• Quick note - the problem with Youtube videos not embedding on the forum appears to have been fixed, thanks to ZiprHead. If you do still see problems let me know.

Weird grade distribution. Statistics help?

Almo

Masterblazer
Joined
Aug 30, 2005
Messages
6,846
Location
Montreal, Quebec
So I just graded a test in my class. I got a weird distribution as shown in the attached picture. The grades in question are:

56%
55%
52%
52%
51%
51%
51%
48%
47%
45%
35%
13%
13%
9%

I feel like the extreme bunching is trying to tell me something, but I don't know what. It was a 15-question test, with each question worth 5 points. They were long answer/essay questions, and students often got partial credit.

I may post a distribution of which questions had how many points scored on average, once I have that data in an easy-to-use format.

Anyone have any interesting thoughts on this?
 

Attachments

  • GradeDist.png
    GradeDist.png
    11.6 KB · Views: 16
Its probably telling you that there's a jump in difficulty for the last 50% of the marks? Did they all tend to get the same questions wrong?
 
Well, all it tells me is that your class failed hard.

What was the test on?
 
Did you specify a failing/passing level?

(In some of the university classes I attended were no grades as such; there was a level that let you 'pass'/get the certificate for this particular class. Such distributions were fairly common in such classes, since there simply was no point to do more work than necessary. Students could option to get a grade, usually required for justifying a stipend, but the vast majority of students just needed to pass and did not need a grade.)
 
Looks like a mixture (two subpopulations, the good and the bad) and that the test was too hard.
 
I may post a distribution of which questions had how many points scored on average, once I have that data in an easy-to-use format.
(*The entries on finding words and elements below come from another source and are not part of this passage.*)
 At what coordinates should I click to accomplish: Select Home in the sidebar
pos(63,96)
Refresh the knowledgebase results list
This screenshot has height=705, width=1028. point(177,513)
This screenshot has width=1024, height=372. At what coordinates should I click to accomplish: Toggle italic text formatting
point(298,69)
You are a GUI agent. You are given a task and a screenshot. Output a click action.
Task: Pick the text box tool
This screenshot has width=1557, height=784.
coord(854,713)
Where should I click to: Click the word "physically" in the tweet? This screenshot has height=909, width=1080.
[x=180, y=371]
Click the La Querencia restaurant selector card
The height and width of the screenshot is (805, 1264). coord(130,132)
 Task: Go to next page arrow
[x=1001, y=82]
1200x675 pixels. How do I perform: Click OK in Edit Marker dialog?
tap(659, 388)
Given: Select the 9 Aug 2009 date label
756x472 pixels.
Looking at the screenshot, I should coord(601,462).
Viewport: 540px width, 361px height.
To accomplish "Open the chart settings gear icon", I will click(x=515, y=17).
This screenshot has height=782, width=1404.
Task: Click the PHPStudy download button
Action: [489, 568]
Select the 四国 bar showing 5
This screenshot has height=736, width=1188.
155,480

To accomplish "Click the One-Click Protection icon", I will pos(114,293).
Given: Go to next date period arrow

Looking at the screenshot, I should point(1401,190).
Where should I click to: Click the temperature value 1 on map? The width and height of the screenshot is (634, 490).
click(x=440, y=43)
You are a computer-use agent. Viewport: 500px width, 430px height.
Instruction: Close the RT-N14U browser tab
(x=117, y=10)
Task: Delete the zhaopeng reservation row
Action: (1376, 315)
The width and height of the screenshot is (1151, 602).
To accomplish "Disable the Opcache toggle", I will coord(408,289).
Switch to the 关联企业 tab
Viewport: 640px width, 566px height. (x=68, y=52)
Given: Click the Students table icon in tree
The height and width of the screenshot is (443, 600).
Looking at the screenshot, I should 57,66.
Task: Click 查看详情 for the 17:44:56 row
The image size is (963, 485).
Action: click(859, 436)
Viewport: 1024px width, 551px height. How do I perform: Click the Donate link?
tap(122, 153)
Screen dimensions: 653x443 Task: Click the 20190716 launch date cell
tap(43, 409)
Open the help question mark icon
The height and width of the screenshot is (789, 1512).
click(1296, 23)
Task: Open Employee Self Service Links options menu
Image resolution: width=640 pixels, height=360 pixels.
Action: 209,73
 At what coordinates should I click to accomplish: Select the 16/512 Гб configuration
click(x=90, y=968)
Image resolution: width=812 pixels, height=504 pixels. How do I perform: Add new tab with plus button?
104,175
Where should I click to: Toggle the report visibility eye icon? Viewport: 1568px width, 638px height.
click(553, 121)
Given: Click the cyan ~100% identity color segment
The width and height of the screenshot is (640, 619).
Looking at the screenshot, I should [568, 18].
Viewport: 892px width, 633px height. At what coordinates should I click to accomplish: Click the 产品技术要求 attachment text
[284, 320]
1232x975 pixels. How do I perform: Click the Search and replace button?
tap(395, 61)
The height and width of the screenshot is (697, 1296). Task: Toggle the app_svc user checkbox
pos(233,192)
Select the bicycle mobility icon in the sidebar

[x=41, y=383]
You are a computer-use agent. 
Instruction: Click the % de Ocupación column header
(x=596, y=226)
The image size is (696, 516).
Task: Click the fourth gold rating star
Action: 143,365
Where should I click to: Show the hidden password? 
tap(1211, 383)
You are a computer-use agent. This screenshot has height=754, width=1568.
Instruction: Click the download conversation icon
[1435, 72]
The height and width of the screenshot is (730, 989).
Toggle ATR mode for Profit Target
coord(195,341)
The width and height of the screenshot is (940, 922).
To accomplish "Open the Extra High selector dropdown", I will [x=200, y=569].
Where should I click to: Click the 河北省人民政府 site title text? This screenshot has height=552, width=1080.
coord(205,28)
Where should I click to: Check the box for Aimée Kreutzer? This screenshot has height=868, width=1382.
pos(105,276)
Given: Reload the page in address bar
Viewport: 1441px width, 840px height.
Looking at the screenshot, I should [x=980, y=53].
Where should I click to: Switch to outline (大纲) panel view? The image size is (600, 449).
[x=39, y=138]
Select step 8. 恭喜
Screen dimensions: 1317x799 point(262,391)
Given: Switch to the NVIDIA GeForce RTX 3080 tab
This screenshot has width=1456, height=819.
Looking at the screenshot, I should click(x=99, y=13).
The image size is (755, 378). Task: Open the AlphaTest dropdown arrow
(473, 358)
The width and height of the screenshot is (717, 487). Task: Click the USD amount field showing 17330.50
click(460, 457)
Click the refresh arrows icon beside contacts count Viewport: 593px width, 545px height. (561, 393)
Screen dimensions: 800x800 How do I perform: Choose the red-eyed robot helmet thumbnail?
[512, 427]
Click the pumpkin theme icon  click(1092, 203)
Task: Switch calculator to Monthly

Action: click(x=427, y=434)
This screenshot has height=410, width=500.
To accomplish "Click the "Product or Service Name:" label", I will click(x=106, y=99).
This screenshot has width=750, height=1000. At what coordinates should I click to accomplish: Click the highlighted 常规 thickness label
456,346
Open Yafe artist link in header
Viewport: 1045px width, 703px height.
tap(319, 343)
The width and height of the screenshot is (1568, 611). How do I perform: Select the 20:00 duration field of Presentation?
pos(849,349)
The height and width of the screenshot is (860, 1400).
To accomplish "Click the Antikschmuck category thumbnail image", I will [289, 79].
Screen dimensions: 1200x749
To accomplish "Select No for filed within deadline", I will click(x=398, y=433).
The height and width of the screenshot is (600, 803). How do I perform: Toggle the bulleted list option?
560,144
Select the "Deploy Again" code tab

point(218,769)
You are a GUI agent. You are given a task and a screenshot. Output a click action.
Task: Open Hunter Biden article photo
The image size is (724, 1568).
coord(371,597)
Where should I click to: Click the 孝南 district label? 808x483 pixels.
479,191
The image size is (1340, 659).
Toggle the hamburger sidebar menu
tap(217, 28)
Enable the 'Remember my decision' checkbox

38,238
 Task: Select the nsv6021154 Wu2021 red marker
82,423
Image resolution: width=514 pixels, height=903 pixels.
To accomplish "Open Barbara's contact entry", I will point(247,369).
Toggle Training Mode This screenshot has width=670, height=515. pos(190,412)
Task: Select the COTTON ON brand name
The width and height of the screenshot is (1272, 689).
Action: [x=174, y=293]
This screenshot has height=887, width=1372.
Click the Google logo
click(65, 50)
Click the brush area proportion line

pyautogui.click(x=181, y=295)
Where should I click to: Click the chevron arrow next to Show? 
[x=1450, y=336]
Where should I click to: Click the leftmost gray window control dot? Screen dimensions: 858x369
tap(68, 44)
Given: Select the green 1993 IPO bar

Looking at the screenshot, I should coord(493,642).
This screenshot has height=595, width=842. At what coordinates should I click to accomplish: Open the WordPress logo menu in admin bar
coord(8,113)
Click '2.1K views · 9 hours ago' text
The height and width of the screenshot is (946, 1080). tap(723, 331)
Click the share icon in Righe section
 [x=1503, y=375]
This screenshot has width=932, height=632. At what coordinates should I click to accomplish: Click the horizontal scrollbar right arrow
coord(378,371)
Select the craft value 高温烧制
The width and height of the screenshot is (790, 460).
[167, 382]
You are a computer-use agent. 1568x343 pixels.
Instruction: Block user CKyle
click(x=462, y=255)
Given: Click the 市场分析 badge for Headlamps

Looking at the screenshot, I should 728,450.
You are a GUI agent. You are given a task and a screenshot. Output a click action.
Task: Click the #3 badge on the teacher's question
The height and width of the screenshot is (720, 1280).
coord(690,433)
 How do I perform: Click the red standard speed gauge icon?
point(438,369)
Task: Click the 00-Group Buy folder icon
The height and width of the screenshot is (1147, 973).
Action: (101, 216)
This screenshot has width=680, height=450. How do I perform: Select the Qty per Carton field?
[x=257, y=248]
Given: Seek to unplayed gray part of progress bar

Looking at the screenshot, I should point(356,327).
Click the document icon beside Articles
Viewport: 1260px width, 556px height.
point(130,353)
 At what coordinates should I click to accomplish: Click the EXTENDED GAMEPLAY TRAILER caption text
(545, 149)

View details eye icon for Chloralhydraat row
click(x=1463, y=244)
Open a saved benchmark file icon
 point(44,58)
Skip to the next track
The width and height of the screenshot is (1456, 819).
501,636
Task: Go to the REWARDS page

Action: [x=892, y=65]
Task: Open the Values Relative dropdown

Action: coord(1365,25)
Anyone have any interesting thoughts on this?

That would be handy. Another useful tabulation (no chart necessary) would be the number of responses for each question. But I'm inclined to agree that the test was just too hard. Either that or you are the victim of a conspiracy by your students (But that way lies madness!)
 
They were long answer/essay questions, and students often got partial credit.


I wonder if the source of the error isn't you. Maybe you didn't grade blindly enough. So, when you saw that a student had some idea what was going on, you gave partial credit in a generous way to get them up to the class median. However, if the student started out bombing heavily, you gave up on him/her and didn't show any mercy in later essays.

If you graded all tests from first question to last, this should show up as higher grades on later questions for the class median students.

I do not mean any insult. Such an error in subjective grading seems perfectly human.
 
Not necessarily bunching. You may simply be seeing a reasonable but non-Gaussian distribution. Perhaps a Poisson distribution is more appropriate. Look more closely at the values in the 40-60 range, binned in increments of 2.

This might tell you that your underlying test is not uniform - the questions are not uniformly spread from easy to difficult (and, as others say, there are too many difficult questions).
 
Extra details:

It was a game design test. 8 weeks before the test, I told them there would be a test on Zuma Blitz, the Facebook game. I said they should play it enough to get at least to level 15, perhaps more to be sure.

I then gave them a sample test with answers for Bejeweled Blitz, so they would have some idea what I would be looking for. Several of them were on my friends list, and I can see what level they got to, and it wasn't higher than 5 for many of them.

I periodically warned them they had to play it enough, or the test would be quite hard for them.

There was plenty of time, as they had 4 hours to take the test. Most finished in less than 2, and started working on their final projects (some just left).

Judging by peoples' responses here, I had better do the per-question grade distribution. Will post that tomorrow.
 
Given a small sample size, (15 questions), and a non random sample (your teaching, the class material, the students), then why would you expect a bell curve?

I'd say your results suggest it was a bad test, bad teaching, or an under-prepared batch of students.

To determine which variable caused the results, you need to consider what changed? Is this new material for you, new test questions, a new grading method, or a new class of students?
 
Extra details:

It was a game design test. 8 weeks before the test, I told them there would be a test on Zuma Blitz, the Facebook game. I said they should play it enough to get at least to level 15, perhaps more to be sure.

I then gave them a sample test with answers for Bejeweled Blitz, so they would have some idea what I would be looking for. Several of them were on my friends list, and I can see what level they got to, and it wasn't higher than 5 for many of them.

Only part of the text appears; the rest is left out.